The mineral zinc may help reduce the risk of pneumonia in children. Zinc can be found in certain foods (lean red meats, seafood, beans, cereals) or added to the diet in supplements. Studies in developing countries found that the incidence of pneumonia in children dropped when zinc was added to the diet.8 Always talk to your doctor before giving your child zinc supplements or any other vitamin or mineral supplement.
What're the complications of pneumonia?
Complications of pneumonia that may occur include buildup of fluid in the space between the lung and chest wall (pleural effusion), pockets of pus that form in the space between the lung and chest wall (empyema) or in the lung itself (lung abscess), secondary bacterial lung infection after a viral infection, secondary infection, such as a vaginal infection or infections of the digestive system, because of antibiotic therapy, bacteria in the bloodstream (bacteremia) or throughout the body (septicemia), infection caused by swelling of the covering of the spinal cord (meningitis), infection of a joint caused by spread of bacteria through the bloodstream (septic arthritis), and infection of the heart muscle or the sac surrounding the heart (endocarditis or pericarditis).

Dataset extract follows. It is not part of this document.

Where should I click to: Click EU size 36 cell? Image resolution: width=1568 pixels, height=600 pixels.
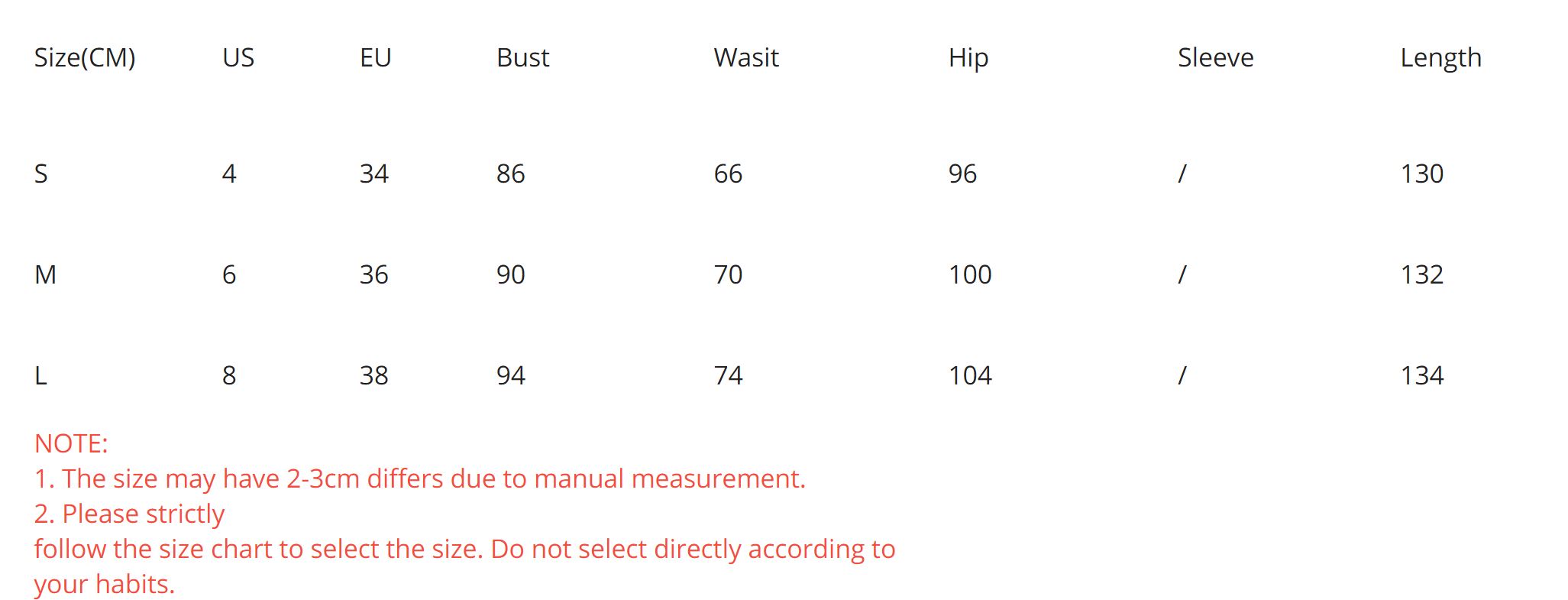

Abscesses in the lung are thick-walled, pus-filled cavities that are formed when infection has destroyed lung tissue. They are frequently a result of aspiration pneumonia if a mixture of organisms is carried into the lung. Abscesses can cause hemorrhage (bleeding) in the lung if untreated, but antibiotics that target them have significantly reduced their danger. Abscesses are more common with Staphylococcus aureus or Klebsiella pneumoniae, and uncommon with Streptococcus pneumoniae. Respiratory failure is one of the important causes of death in patients with pneumococcal pneumonia. Acute respiratory distress syndrome (ARDS) is the specific condition that occurs when the lungs are unable to function and oxygen is so severely reduced that the patient's life is at risk. Failure can occur if pneumonia leads to mechanical changes in the lungs (called ventilatory failure) or oxygen loss in the arteries (called hypoxemic respiratory failure). Bacteremia (bacteria in the blood) is the most common complication of pneumococcus infection, but rarely does this infection spread to other sites. Bacteremia is also a frequent complication of infection with other gram-negative organisms, including Haemophilus influenzae. In some cases, air may fill up the area between the pleural membranes causing the lungs to collapse, a condition called pneumothorax. It can be a complication of pneumonia (particularly Streptococcus pneumoniae) or of some of the invasive procedures used to treat pleural effusion. In rare cases, infection may spread from the lungs to the heart and can even spread throughout the body, sometimes causing abscesses in the brain and other organs. Severe hemoptysis (coughing up blood) is another potentially serious complication of pneumonia, particularly in patients with other lung problems such as cystic fibrosis.